Section 4 of this Strategy sets out goals for each of the six components of recovery. Recovery programmes contain the detailed actions and methods for achieving those goals. They deal with the recovery of our houses, streets, neighbourhoods, communities, businesses, education, the arts, sports and recreation, heritage, the natural environment and other aspects of life in greater Christchurch. CERA is coordinating the development of the recovery programmes, as well as of their plans and activities.

Sections 12–17 of this document summarise these programmes. For more information on the programmes and how to participate in their development, visit the CERA website.

1.5 Development of the Recovery Strategy

The Recovery Strategy was developed in consultation with the strategic partners: Te Rūnanga o Ngāi Tahu, the Christchurch City Council, Selwyn and Waimakariri District Councils and Environment Canterbury. Government agencies and the wider community were also consulted. Lessons and outcomes from strategic planning previously undertaken by local government agencies, central government initiatives and community and private sector actions have both informed and now complement the direction in this Recovery Strategy.

Hundreds of specific ideas, suggestions and feedback have helped create this document. In developing the draft Recovery Strategy, meetings with communities and stakeholders were held in June and July 2011. Then in September and October 2011 CERA invited people to respond in writing to the draft Strategy. Four hundred and sixty three written comments were received over seven weeks. CERA worked with government agencies and strategic partners to consider this feedback and make recommendations for changes.
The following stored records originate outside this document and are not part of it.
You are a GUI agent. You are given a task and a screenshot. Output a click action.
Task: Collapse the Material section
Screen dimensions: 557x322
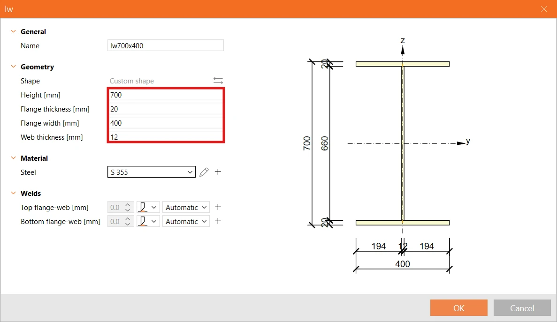click(x=14, y=158)
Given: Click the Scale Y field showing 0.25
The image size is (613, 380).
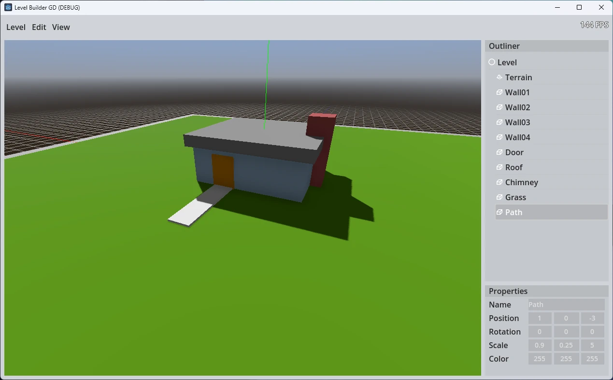Looking at the screenshot, I should [566, 345].
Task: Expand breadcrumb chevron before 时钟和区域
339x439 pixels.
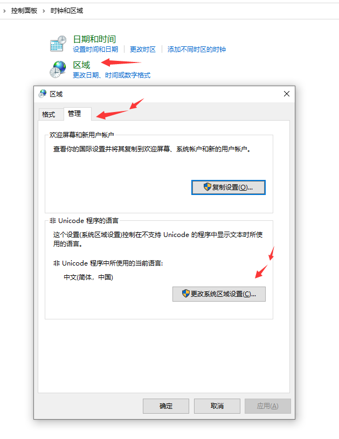Action: pos(44,11)
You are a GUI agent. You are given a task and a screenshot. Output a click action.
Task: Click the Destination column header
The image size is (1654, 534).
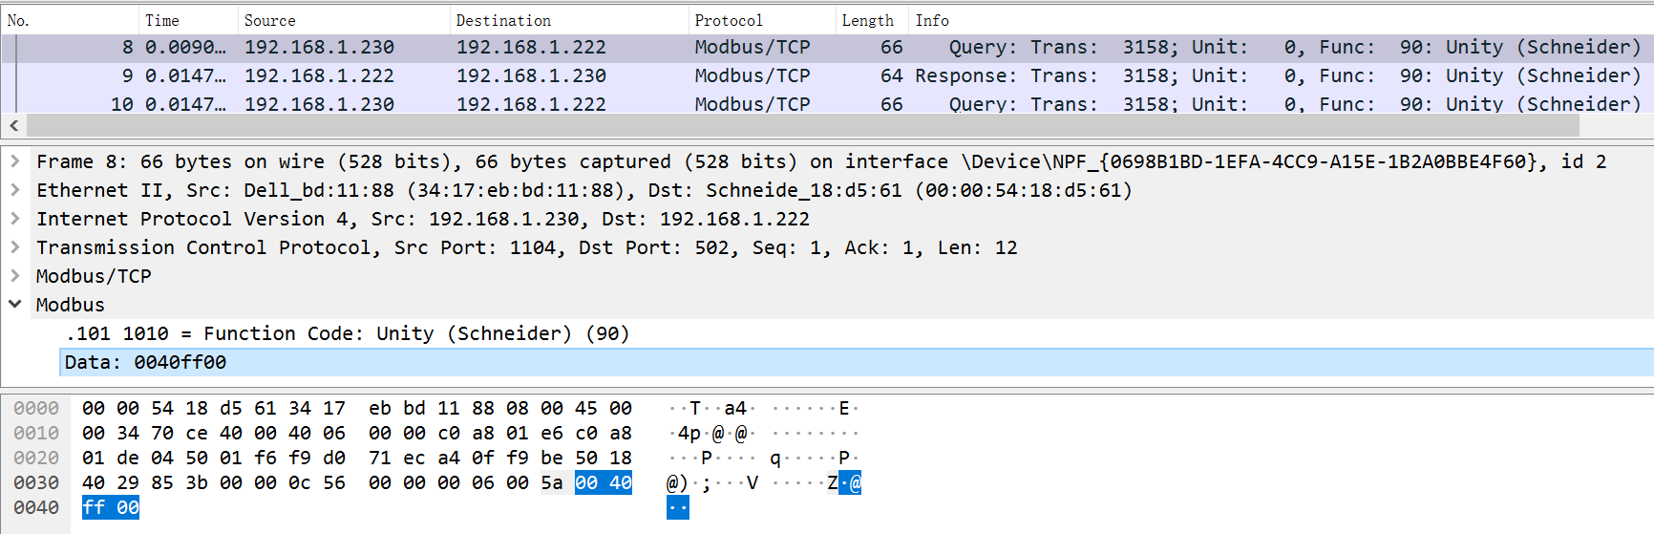point(567,20)
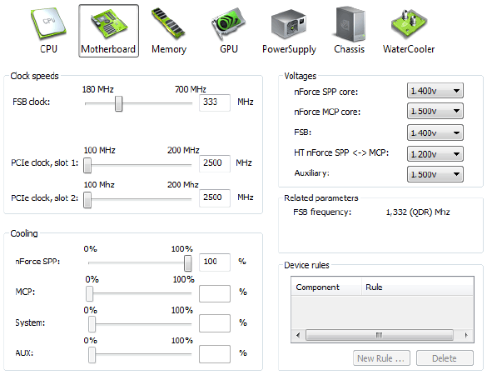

Respondents showed general support for the vision and principles of the draft Recovery Strategy. The level of support for the different goals proposed in the draft Recovery Strategy varied. Some asked for strong leadership, better communication, more attention to the natural environment and opportunities to stay involved in the recovery. Other concerns related to insurance and the need to quickly attract investment. Many respondents prioritised community wellbeing and sport and recreational opportunities. All comments have been summarised and analysed. They are now informing the direction and content of all the recovery programmes and plans being developed.